Sunday, February 20, 2011

on Montana and global warming

A Montana legislator who shall remain nameless (because I don't have his name right in front of me now but who represents to a great extent the general thinking of his party in Helena), has introduced a bill to proclaim global warming a benefit to the state and would order the state to cease all effort to combat it. An in-state scientist has said, in essence, that the legislator is blowing smoke,that scientific studies have basically proved that humans are directly responsible for the current global climate. However, it is true that over the past 2,000 years there have been significant climate changes so that at one stage glaciers spread out again in Europe and in another people were able to live in Greenland and grow crops there for several centuries before the cold returned. What those people who accept that thinking are rejecting are numerous studies reported in scientific journals that point out that the carbon dioxide content of the air is the largest that has been seen in 30,000 years (from ice and ocean coring). In the middle of the 1980s, which the anti climate change people claim to have heard predictions about an upcoming ice age, I remember an article in, I think, Science 86, which predicted the actual changes we have seen in Montana, longer but drier warm periods and warmer winters. And the big question again this year is Are we out of the drought yet?
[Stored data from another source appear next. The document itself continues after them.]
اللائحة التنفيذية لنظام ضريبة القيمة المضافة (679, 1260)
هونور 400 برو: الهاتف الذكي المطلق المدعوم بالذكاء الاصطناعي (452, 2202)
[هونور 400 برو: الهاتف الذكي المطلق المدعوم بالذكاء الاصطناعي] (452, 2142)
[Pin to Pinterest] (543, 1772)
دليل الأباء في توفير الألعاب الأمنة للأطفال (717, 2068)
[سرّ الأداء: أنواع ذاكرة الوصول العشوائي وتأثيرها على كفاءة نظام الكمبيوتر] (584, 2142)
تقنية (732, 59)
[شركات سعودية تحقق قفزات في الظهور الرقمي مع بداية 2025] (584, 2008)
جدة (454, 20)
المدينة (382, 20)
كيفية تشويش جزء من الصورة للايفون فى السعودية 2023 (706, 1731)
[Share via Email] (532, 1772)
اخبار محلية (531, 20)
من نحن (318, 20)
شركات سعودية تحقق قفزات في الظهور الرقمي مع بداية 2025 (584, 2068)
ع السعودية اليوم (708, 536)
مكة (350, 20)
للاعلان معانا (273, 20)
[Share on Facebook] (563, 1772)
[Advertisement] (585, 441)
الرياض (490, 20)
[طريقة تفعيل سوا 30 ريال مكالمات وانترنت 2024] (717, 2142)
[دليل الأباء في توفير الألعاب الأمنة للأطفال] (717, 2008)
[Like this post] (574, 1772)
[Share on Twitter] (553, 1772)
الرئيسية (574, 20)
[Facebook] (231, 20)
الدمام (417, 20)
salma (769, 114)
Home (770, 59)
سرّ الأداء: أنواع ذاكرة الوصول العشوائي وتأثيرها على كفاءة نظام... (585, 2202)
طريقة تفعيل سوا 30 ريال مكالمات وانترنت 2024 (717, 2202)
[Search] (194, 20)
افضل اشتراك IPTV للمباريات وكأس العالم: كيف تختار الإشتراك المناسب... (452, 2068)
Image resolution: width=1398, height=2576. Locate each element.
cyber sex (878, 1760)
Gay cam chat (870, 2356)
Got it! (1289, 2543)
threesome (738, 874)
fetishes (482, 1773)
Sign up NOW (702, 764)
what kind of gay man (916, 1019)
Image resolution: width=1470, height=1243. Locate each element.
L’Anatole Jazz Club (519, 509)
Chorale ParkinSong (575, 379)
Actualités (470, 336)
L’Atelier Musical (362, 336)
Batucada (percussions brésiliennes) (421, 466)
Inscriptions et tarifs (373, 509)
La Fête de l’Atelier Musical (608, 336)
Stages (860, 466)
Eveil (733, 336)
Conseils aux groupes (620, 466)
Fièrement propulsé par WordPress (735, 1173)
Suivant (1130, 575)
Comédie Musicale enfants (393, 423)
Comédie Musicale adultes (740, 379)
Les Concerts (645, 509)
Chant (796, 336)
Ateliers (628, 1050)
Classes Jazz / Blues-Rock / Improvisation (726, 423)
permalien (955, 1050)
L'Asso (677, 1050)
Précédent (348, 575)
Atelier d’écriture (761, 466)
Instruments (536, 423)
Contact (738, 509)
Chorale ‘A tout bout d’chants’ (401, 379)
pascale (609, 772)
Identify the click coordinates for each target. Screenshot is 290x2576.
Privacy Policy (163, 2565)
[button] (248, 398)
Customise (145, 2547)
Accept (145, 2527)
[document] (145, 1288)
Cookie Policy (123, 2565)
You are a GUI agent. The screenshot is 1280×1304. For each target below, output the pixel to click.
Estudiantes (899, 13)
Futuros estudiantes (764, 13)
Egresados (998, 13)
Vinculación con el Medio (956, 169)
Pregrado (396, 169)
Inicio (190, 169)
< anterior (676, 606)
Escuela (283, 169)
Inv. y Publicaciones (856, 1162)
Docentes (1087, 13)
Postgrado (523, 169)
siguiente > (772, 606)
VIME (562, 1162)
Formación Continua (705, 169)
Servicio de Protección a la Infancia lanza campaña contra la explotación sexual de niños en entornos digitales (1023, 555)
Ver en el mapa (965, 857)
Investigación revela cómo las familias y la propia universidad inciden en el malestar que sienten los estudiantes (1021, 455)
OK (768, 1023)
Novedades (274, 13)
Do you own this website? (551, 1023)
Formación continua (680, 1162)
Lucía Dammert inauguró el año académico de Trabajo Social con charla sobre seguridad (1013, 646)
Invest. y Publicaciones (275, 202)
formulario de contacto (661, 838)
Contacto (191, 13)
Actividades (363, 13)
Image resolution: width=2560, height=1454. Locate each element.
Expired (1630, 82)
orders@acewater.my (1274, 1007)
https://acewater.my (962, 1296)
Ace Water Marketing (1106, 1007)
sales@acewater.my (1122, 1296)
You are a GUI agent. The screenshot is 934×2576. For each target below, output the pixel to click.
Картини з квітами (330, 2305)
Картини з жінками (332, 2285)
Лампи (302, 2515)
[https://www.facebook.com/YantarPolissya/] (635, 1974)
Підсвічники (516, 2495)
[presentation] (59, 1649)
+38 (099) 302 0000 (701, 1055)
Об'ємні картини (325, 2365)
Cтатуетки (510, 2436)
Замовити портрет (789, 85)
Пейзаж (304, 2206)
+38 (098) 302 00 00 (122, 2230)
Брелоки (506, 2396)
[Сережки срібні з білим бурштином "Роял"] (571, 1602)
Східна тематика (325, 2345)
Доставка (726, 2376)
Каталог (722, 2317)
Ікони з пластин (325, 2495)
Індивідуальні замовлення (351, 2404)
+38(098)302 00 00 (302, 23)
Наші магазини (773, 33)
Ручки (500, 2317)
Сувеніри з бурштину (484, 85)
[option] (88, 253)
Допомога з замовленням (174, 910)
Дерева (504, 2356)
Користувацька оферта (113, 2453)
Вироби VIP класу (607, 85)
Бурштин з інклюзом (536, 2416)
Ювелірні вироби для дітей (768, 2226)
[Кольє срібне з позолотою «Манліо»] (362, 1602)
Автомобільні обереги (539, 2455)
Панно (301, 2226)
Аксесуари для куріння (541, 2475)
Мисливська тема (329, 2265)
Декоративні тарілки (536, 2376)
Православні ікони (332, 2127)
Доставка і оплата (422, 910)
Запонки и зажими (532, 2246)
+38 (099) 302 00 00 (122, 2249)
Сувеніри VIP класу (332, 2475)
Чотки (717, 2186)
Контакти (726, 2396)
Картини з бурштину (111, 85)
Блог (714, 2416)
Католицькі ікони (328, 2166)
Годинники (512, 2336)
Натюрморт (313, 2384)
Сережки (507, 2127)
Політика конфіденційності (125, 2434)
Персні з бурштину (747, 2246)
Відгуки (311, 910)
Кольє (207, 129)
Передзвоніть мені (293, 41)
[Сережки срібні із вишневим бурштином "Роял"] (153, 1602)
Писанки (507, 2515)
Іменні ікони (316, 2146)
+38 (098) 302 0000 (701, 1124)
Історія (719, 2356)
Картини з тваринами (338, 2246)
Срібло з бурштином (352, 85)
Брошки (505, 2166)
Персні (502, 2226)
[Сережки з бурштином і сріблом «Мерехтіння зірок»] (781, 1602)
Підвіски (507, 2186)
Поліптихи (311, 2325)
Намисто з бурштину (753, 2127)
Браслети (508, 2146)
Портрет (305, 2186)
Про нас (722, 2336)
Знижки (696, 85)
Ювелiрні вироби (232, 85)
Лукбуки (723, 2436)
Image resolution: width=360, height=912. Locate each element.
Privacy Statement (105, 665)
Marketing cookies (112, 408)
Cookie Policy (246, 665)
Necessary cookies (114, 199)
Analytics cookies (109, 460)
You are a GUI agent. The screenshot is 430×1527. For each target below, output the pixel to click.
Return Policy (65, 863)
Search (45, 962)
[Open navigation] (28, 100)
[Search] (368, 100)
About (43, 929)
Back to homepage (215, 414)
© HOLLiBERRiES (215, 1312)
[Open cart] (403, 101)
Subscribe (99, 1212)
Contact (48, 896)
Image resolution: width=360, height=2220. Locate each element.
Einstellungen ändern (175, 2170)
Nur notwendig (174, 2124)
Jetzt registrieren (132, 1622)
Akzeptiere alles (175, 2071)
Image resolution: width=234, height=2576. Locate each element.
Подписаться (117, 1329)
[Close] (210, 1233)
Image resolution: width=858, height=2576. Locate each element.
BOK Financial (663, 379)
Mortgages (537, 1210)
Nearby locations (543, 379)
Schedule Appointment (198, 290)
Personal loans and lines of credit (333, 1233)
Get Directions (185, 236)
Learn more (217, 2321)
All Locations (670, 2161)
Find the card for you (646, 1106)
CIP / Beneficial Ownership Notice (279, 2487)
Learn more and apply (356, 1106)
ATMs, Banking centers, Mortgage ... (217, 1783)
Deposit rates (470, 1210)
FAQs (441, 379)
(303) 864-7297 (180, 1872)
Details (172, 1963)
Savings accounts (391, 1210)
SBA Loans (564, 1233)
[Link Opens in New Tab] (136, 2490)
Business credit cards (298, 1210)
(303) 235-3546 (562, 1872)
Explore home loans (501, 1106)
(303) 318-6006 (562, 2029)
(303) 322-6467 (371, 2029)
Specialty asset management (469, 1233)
The unmentionable legislator cites global warming as having beneficial effects in increase crop growth with the additional carbon dioxide. Yet, it will. But what he doesn't say is that the bulk for the crop growth will go into the body of the plant and not the seeds and roots that are so important for human development. Scientists have made some experiments which indicated that the grain may be more plentiful but the loss of nutrient value will make that a negligible effect and may mean that that there will be even more widespread hunger than already exists in this world. The U.S. has a rather high percentage (for our wealth) of hungry people and Africa is starving in almost all its equatorial areas. But again, the people of Montana, those who have moved into the state within the past 100 years, don't seem to have enough between the ears to realize that their livelihoods may hang on curbing the warming effect. They don't seem to realize that this part of the country was so dry it was virtually uninhabitable before about the 17th Century. That's why the land was empty when the Crows, Cheyenne and Blackfeet were able to move into it.